Esta competência se exerce sobre as atividades licenciadas pelo Ibama, o que exclui os navios, pois estes não são passíveis de licenciamento ambiental. Este entendimento é reforçado pelo artigo 17 da Lei Complementar nº 140/2011 que define competir ao órgão responsável pelo licenciamento ou autorização, conforme o caso, de um empreendimento ou atividade, lavrar auto de infração ambiental e instaurar processo administrativo para a apuração de infrações à legislação ambiental cometidas pelo empreendimento ou atividade licenciada ou autorizada.

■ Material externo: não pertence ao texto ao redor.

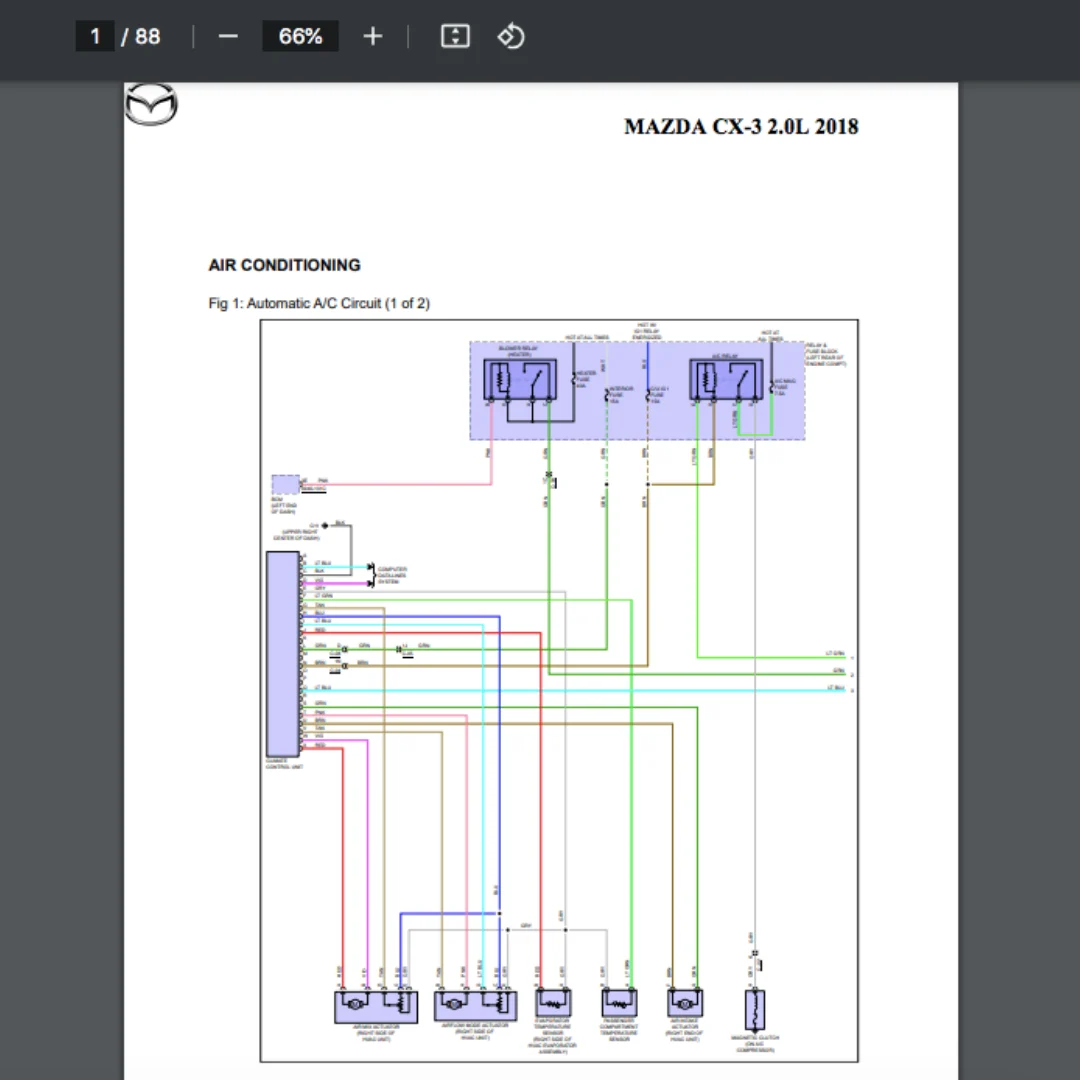Click the climate control unit connector block

point(282,653)
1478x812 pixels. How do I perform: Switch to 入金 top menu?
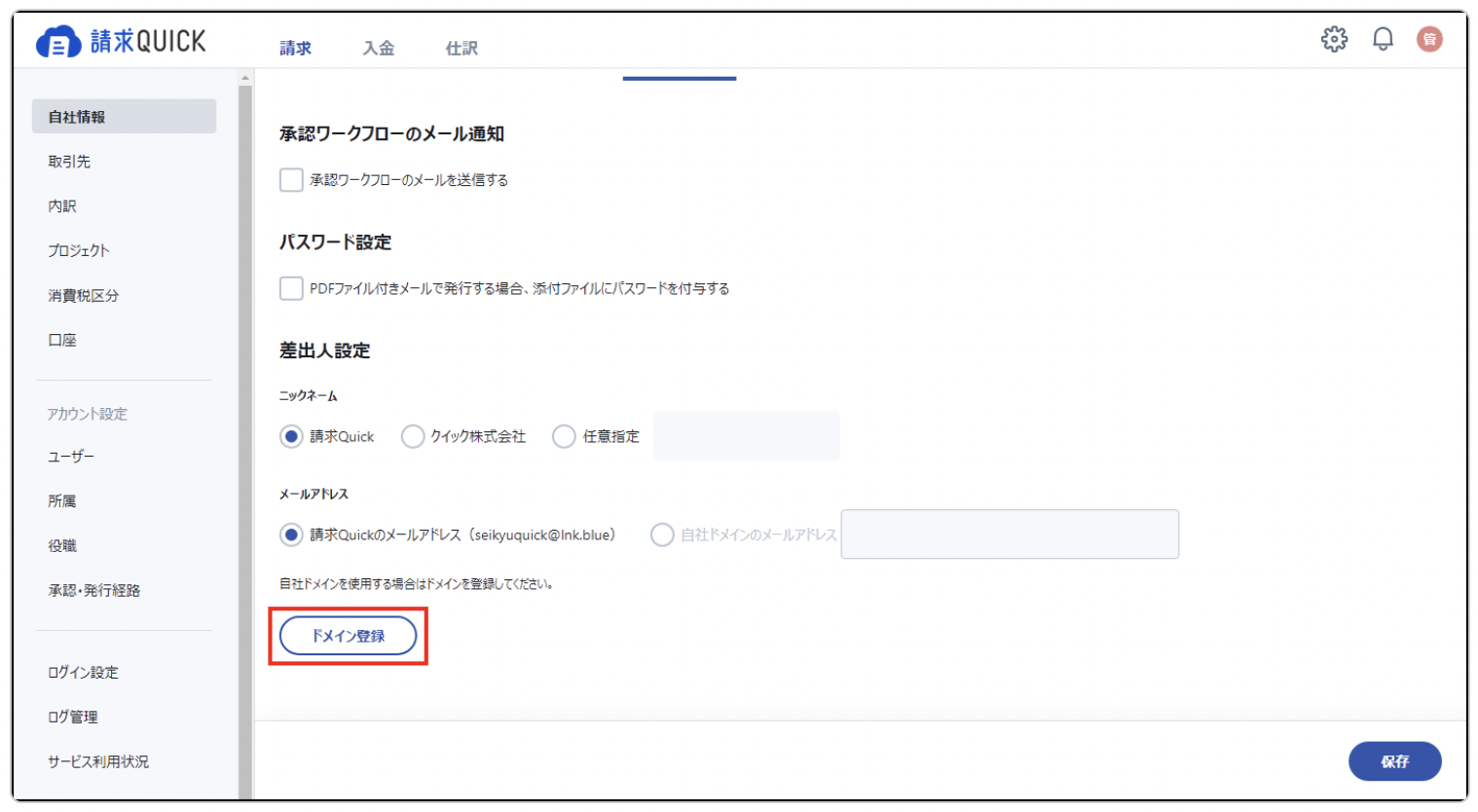(x=378, y=48)
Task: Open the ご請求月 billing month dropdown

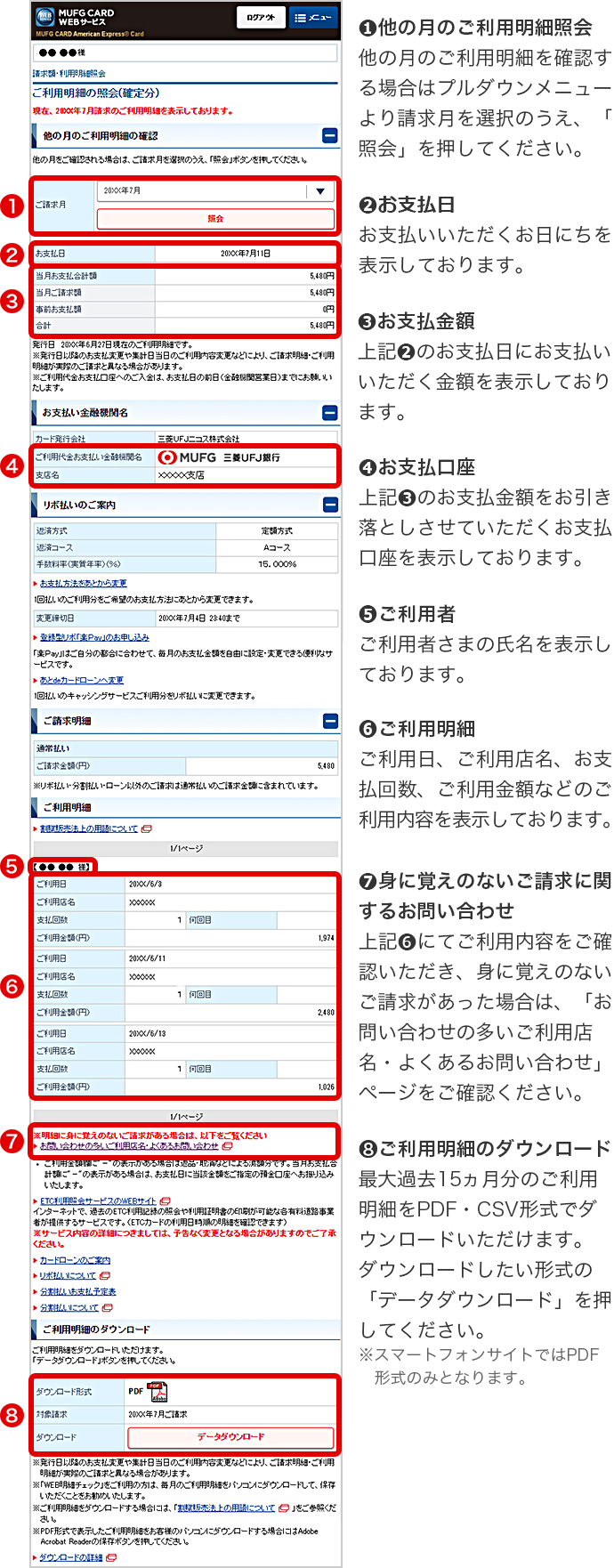Action: [215, 191]
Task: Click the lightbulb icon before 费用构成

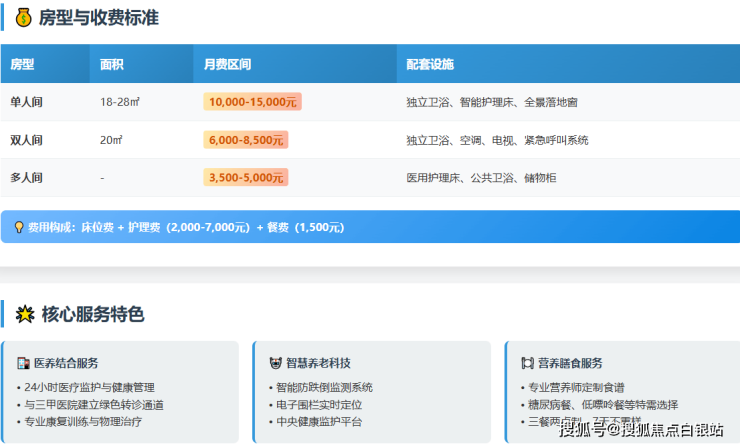Action: coord(18,227)
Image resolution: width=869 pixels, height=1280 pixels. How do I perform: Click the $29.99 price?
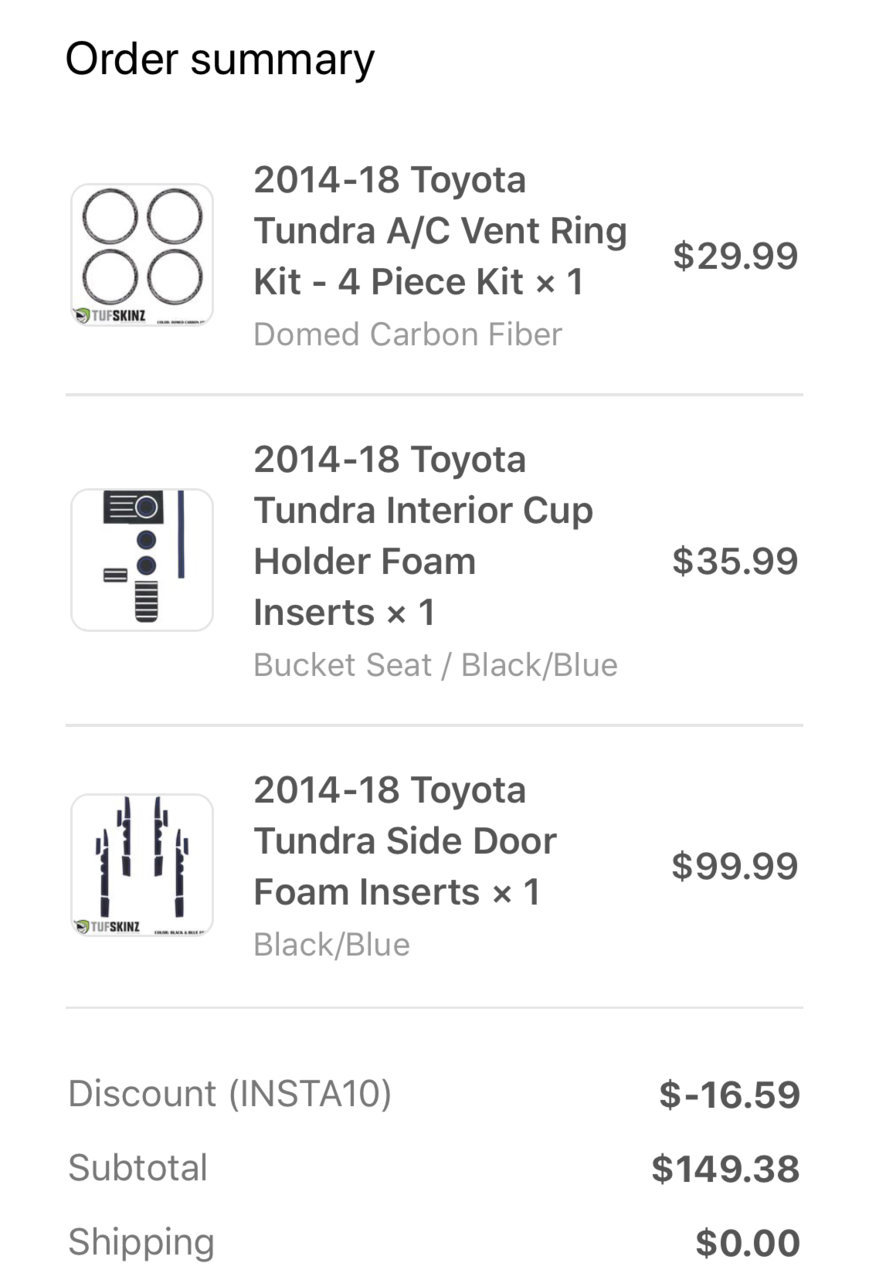coord(735,256)
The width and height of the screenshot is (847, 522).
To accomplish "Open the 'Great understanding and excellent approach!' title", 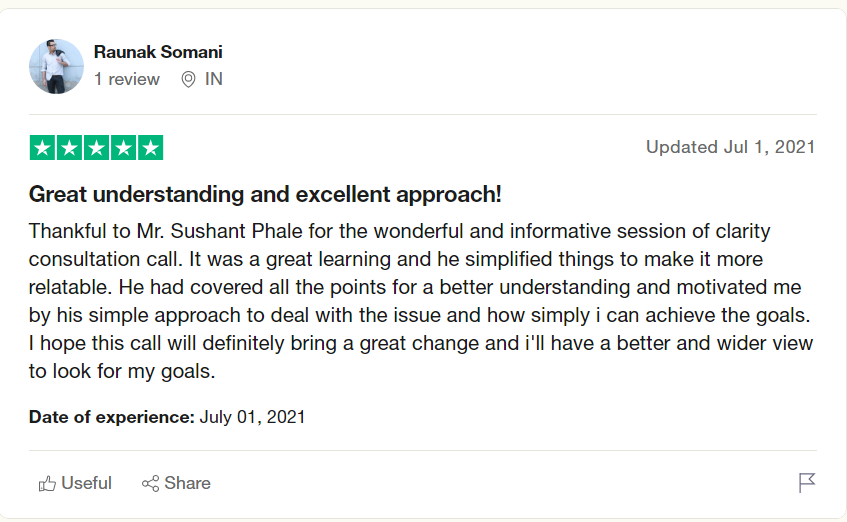I will coord(265,194).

Em relação aos navios, a competência do Ibama é avaliar os danos ambientais por eles causados em caso de derreamento de óleo ou outros incidentes [5]. A Lei nº 9966/2000 é pouco clara, pois abusa de termos como autoridade competente e outros, dificultando a sua implementação. É importante lembrar que o Tribunal Marítimo está aparelhado para a aplicação de penas relativas ao derramamento de óleo no mar e que a capitania dos portos deve exercer plenamente as suas atribuições. A jurisprudência do STJ confronta com dispositivos expressos da lei aplicável.
[1] Lei nº 9966/2000. Artigo 25. §1o, I e II
[2] Artigos 25 e 26.
[3] A competência de outros órgãos não será mencionada, por irrelevante para o caso.
[4] Decreto nº 6514/2008 Artigo 61. Causar poluição de qualquer natureza em níveis tais que resultem ou possam resultar em danos à saúde humana, ou que provoquem a mortandade de animais ou a destruição significativa da biodiversidade: Multa de R$ 5.000,00 (cinco mil reais) a R$ 50.000.000,00. Parágrafo único. As multas e demais penalidades de que trata o caput serão aplicadas após laudo técnico elaborado pelo órgão ambiental competente, identificando a dimensão do dano decorrente da infração e em conformidade com a gradação do impacto. Artigo 62. Incorre nas mesmas multas do artigo 61 quem: VII – deixar de adotar, quando assim o exigir a autoridade competente, medidas de precaução ou contenção em caso de risco ou de dano ambiental grave ou irreversível;
[5] Lei nº 6699/2000, artigo 27, II, a.